TGA-Sanierung: Das sind die Herausforderungen
Wo liegen die besonderen Herausforderungen bei der TGA-Planung im Bestand?
Brandauer: Eine besondere Herausforderung besteht darin, dass die teilweise seit Jahrhunderten bestehenden, ehrwürdigen und teils denkmalgeschützten Gebäude zukünftig mit modernster Gebäudetechnik ausgestattet werden. Eine wesentliche Verbesserung ist das Arbeiten mit Bestandsmodellen, wo wir im 3D-Modell unsere Planung mit den baulichen Gegebenheiten stetig abgleichen können. Besonders herausfordernde Projekte, wie zum Beispiel die Postgasse 8-12 in 1010 Wien (ehemalige k.u.k. Postdirektion) mit einer Bestandssanierung von ca. 50.000 m2 Bruttogeschossfläche, wären ohne diese Methode, schlichtweg nicht machbar gewesen.
Urschler: Ich beschäftige mich schon längere Zeit mit unterschiedlichsten Projekten, welche die TGA-Anforderungen im Bestand integriert haben müssen. Einerseits sind dies Praxisprojekte sowie andererseits auch verstärkte Forschungs- und Entwicklungstätigkeiten in diesem Bereich. Als eine der besonderen Herausforderungen möchte ich eine fundiert durchzuführende Bestandserhebung definieren. Wenn diese gut durchgeführt wurde, sind daraus von Beginn an effektive Schnittstellen in der TGA bedienbar. Auch ein ganzheitlicher Systemgedanke in Form eines Energiekonzeptes ist dabei sinnvoll. Betrachtet man die Schnittstellen der TGA im Bestand, so kann auch das Thema BIM optimal eingesetzt werden. Basis dafür können digitale Scan-Modelle der Bestands-TGA sein. Daraus resultierend ist dann die Weiterführung des Projektes gewährleistet.
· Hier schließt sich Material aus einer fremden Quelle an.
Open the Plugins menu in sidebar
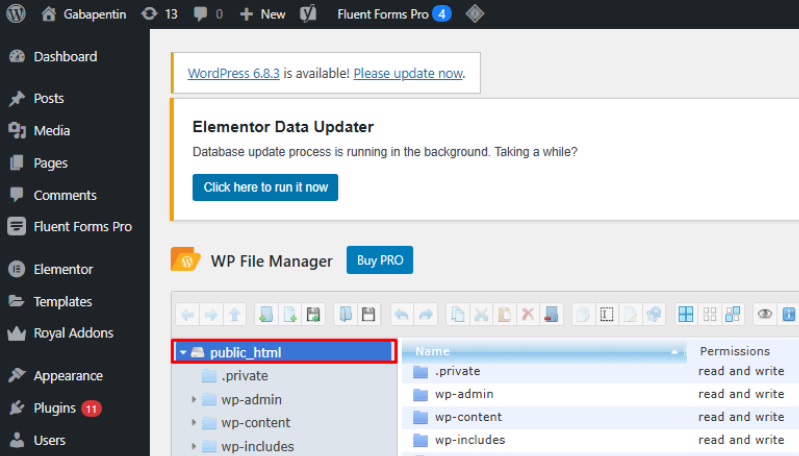Image resolution: width=799 pixels, height=456 pixels. 55,408
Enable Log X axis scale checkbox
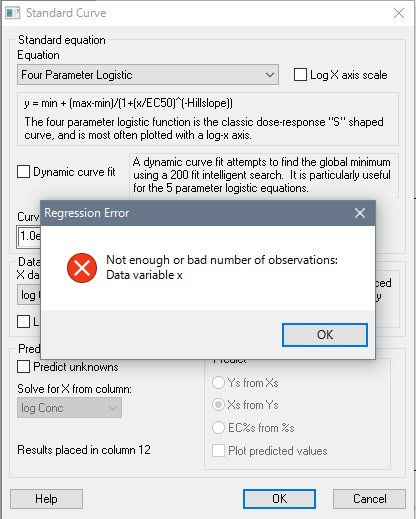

Passecker: Die TGA-Sanierung lässt im Bestand eben nicht alle Möglichkeiten zu. Zum Beispiel ist es bei Bestandsobjekten oftmals wirtschaftlich nicht möglich, Geothermiebohrungen zu situieren. Weiters sind in Bestandsobjekten vielfach Hochtemperatur, Wärmeabgabesysteme verbaut bzw. eine zentrale Warmwasserbereitung, die den Einsatz von Wärmepumpen erschweren. Es liegt also schlussendlich am Gesamtenergiekonzept und Betrachtung aller Einflussfaktoren, damit Kund*innen ein maßgeschneidertes Energiekonzept zur Verfügung gestellt werden kann.